Response to "Fear of the Unfamiliar" By Matthew Roy Reeves
(04/20/10 15:58:44)Related animal: Hermit Crab “Fear of the Familiar” delves into five categories that ironically confront the “characteristically postmodern dissolution of categories…in which categories and boundaries remain firmly in place” (166).
“Persistence of Animal Categories” describes different perspectives on an animal by comparing their wild and domesticated behavior. Philosophers Deleuze and Guattari describe “three kinds of animals:… ‘demonic animals,’ ‘state animals,’ and individuated animals.’”(168).
“They Are Perfectly Safe” describes the aversion of postmodern artist and philosopher toward domesticated animals. Baudrillard described the desire for these beings stemmed from an anxiety of castration. I find the desire is light-hearted and less sexually compensatory, however.

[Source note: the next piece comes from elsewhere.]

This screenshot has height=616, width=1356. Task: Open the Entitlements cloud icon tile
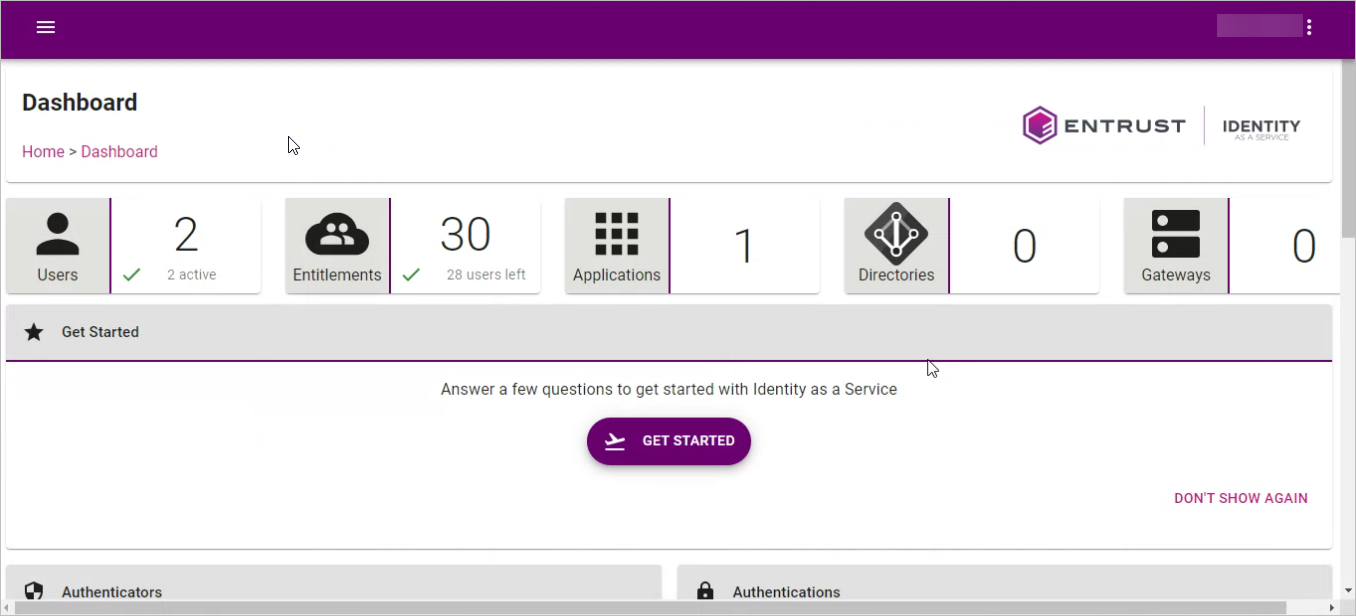pos(337,246)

“An Unlikely Alliance” unites the artist with the animal in the creative process.
“Sentimentality” strikes at the root of postmodern aversion toward pets, given that animals cannot live as they are perceived by their owners without unnatural removal from their wild origins. Taxidermist Emily Mayer explains that “when looking at the realities of death as well as life in the wild, ‘its hard to sentimentalize.’” (174).

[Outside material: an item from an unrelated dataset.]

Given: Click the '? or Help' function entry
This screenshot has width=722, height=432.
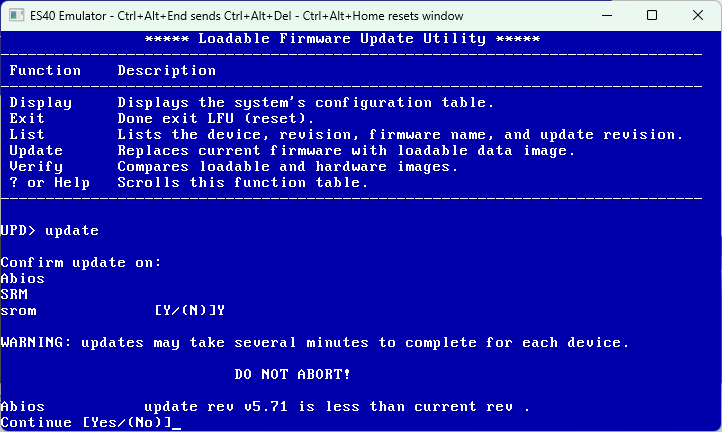Looking at the screenshot, I should click(50, 182).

“Living Inexpertly with Animals” reveals the casual interest in experiencing life in an interspecies environment. Postmodern painters are mentioned to paint their pets from life, where the sharing of the space is the collaborative effort (180).
“Philosophers and Their Cats” legitimize the interspecies lifestyle among postmodern thinkers. Derrida’s cat, for instance, “allows him to see something of the otherness of all non-human animals” (186).
My final thought regards the audience of the fear of the familiar. Humans are the intended spectators of philosophical inquiry or artistic endeavors. Using animals is merely a base bridge to their personal levels, their vulnerabilities. Do not postmodern thinkers subsequently transform the animal into a pet by presenting their despising of the role of the pet to the audience?